A new study has found that the switch from coal to natural gas hasn't just reduced greenhouse gas emissions from energy, it has reduced water usage. That is even factoring in water used during hydraulic fracturing - fracking - and shale gas generation.

“For every megawatt of electricity produced using natural gas instead of coal, the amount of water withdrawn from local rivers and groundwater is reduced by 10,500 gallons, the equivalent of a 100-day water supply for a typical American household,” said Andrew Kondash, Ph.D., a postdoctoral researcher at Duke, who led the study. Water consumption – the amount of water used by a power plant and never returned to the environment – drops by 260 gallons per megawatt, he said.  

At these rates of reduction, if the rise of shale gas as an energy source and the decline of coal continues through the next decade, by 2030 about 483 billion cubic meters of water will be saved each year.

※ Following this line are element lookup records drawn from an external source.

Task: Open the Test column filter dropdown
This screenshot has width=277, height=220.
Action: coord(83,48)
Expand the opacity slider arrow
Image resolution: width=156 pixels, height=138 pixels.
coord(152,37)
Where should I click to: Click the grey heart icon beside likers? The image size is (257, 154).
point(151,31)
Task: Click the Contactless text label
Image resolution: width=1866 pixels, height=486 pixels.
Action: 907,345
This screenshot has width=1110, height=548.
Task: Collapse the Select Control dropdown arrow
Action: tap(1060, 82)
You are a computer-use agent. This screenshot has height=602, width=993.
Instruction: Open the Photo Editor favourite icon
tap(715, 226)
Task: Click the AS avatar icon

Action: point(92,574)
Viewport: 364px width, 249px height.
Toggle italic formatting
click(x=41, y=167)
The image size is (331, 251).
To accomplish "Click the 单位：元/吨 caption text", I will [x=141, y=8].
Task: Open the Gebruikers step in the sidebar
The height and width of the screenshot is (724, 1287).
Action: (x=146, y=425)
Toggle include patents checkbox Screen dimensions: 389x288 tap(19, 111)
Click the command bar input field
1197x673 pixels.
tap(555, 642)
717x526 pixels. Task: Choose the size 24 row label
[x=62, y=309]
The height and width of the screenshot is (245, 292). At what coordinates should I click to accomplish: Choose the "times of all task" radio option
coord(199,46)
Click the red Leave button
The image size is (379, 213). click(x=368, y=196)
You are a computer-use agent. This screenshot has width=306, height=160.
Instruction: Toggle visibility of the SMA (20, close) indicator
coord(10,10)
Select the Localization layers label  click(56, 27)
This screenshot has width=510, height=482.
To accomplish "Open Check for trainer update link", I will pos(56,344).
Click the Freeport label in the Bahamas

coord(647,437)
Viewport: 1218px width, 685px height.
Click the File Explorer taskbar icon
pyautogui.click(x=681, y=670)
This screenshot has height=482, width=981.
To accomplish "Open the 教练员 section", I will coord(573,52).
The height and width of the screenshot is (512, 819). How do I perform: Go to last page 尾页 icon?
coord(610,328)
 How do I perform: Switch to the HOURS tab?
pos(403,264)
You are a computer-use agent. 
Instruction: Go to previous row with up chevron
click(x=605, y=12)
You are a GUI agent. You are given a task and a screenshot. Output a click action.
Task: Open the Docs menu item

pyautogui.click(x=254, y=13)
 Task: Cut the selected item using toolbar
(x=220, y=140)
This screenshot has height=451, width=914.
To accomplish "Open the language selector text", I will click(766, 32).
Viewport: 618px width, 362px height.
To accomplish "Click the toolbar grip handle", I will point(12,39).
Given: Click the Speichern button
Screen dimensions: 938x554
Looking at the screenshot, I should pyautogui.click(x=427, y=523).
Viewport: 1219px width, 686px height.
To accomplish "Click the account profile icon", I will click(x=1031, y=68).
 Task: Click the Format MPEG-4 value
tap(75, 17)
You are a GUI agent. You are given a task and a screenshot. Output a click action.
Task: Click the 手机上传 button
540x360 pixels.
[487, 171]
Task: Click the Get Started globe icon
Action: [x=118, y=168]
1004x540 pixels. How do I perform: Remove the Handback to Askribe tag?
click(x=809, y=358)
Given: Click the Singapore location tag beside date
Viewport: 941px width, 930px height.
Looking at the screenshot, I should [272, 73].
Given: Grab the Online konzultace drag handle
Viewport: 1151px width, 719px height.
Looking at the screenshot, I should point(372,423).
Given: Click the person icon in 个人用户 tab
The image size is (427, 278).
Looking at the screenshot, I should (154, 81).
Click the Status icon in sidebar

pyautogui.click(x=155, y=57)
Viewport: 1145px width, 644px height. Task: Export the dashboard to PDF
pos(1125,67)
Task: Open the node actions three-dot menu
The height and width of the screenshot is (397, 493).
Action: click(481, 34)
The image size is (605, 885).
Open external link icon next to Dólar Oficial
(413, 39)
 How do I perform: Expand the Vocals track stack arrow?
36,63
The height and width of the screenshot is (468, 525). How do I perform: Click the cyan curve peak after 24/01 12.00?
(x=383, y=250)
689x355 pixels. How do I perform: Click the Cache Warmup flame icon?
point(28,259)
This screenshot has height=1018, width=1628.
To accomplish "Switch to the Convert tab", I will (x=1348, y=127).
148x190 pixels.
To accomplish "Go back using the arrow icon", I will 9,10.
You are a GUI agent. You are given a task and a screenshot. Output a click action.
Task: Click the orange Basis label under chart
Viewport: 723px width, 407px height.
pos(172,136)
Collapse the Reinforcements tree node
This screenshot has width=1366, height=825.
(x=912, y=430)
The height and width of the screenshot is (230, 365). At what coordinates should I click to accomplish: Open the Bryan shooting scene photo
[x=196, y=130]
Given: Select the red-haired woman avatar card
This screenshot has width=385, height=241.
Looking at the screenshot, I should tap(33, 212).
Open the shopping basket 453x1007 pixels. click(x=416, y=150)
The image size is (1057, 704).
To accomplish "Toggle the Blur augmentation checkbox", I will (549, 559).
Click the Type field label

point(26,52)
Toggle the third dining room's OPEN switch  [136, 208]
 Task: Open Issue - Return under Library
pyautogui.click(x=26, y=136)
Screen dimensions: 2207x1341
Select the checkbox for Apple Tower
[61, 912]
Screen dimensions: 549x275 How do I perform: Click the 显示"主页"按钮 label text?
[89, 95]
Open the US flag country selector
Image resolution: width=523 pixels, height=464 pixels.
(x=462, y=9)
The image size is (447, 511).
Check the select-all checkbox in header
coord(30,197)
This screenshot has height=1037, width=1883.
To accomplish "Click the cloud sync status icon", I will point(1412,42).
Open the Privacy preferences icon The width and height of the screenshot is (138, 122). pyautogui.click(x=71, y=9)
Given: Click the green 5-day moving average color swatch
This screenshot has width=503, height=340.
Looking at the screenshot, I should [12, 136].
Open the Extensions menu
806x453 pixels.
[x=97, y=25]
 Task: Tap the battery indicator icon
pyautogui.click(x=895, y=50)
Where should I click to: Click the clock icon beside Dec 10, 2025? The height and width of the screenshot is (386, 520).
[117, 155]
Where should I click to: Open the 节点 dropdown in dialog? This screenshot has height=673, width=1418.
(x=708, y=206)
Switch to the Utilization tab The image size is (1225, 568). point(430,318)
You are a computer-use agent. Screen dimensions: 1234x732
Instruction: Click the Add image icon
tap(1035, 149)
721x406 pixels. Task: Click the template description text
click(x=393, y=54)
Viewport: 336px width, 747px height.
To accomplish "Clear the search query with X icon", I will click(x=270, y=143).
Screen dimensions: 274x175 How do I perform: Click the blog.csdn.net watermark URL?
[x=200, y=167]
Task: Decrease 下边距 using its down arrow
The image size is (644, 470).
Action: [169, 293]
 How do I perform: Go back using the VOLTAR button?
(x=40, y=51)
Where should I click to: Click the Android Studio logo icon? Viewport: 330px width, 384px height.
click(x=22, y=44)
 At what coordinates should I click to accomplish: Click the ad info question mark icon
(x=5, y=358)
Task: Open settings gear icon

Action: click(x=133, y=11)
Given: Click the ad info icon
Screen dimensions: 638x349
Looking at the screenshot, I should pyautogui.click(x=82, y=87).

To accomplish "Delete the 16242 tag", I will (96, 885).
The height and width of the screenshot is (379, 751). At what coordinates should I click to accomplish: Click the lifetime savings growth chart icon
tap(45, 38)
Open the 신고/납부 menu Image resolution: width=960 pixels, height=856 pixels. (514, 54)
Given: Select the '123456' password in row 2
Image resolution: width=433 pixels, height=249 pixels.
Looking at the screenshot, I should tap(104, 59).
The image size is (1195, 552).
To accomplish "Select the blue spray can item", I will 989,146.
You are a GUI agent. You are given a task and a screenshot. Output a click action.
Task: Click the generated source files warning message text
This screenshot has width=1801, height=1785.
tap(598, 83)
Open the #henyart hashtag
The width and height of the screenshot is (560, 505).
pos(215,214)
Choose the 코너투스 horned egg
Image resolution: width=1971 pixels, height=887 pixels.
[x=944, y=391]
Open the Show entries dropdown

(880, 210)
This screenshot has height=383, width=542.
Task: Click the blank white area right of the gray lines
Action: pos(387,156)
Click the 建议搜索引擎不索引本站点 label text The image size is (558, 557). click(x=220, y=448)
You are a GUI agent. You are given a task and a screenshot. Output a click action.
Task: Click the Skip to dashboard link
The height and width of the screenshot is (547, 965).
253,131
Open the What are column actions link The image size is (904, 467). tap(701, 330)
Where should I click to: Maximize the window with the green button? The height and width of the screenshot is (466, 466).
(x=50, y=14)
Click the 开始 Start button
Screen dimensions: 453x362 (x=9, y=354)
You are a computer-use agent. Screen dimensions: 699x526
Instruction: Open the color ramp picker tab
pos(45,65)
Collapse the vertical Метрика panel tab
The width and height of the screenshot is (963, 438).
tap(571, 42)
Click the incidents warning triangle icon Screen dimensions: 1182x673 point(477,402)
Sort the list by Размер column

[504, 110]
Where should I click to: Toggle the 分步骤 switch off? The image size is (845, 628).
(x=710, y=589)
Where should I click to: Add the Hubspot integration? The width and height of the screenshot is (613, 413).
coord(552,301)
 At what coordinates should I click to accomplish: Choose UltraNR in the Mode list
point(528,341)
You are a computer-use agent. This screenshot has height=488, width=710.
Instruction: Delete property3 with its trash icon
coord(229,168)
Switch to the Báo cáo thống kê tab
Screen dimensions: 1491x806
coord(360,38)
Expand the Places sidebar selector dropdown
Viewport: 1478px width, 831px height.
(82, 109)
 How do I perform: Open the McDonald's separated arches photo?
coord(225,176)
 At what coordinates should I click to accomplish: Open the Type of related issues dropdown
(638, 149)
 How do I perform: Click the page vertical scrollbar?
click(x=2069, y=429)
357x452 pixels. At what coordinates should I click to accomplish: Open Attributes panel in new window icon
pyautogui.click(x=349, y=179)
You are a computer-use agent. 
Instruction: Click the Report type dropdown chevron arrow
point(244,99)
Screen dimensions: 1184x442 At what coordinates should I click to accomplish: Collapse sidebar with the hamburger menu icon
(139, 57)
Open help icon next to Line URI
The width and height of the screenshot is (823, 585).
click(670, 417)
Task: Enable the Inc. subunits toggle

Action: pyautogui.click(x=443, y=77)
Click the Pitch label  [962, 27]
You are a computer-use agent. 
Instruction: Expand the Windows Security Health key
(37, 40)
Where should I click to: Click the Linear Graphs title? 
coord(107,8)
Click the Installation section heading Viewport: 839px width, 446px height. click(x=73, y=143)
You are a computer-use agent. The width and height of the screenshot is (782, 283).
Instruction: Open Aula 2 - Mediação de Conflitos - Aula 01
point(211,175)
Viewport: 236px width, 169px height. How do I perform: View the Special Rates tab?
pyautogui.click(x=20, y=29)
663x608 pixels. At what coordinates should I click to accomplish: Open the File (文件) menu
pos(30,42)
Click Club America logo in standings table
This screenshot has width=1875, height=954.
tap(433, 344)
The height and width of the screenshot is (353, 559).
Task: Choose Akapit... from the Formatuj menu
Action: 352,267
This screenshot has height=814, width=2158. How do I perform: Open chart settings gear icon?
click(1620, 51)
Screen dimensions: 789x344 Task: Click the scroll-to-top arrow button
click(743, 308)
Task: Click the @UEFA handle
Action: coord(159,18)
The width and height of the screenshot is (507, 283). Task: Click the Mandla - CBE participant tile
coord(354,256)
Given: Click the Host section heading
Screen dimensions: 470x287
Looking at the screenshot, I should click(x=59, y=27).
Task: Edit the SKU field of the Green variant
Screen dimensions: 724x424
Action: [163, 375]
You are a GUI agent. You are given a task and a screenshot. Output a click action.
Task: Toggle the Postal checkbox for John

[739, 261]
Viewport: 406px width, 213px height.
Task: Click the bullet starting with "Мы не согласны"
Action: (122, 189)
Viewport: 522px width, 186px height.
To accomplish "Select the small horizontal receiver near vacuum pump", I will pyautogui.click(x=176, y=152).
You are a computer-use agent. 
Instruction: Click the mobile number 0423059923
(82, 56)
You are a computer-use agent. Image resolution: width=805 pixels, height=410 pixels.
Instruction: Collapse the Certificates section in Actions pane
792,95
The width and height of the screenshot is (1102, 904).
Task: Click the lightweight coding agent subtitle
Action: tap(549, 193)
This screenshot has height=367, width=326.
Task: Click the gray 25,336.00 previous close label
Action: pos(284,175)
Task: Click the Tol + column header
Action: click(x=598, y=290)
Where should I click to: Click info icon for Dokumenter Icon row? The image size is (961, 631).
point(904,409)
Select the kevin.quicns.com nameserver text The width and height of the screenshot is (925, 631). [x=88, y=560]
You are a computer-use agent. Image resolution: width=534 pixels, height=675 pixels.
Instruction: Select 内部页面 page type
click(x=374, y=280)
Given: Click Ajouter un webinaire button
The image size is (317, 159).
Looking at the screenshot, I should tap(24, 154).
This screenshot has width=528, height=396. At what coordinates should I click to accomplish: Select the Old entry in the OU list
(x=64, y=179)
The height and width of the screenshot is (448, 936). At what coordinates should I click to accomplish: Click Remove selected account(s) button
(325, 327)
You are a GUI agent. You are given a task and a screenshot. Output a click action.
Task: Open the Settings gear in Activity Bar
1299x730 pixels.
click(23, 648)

If all coal-fired power plants are converted to natural gas, the annual water savings will reach 12,250 billion gallons – 260 percent of current annual U.S. industrial water use.

Though important, water is recyclable. America ramped up coal usage as environmental claims about nuclear power caused that green energy to go into decline, and it brought emissions up as well, but there is one place that the war on coal should not take hold; developing nations.

A billion people currently use dung and wood for cooking and energy and emissions in those countries would decline rapidly if they could use centralized energy. The United States and others refused to provide World Bank funding to those countries unless they used solar or wind, which is not viable for them. Yet coal is. So a modern clean coal option would actually improve emissions but it is not allowed.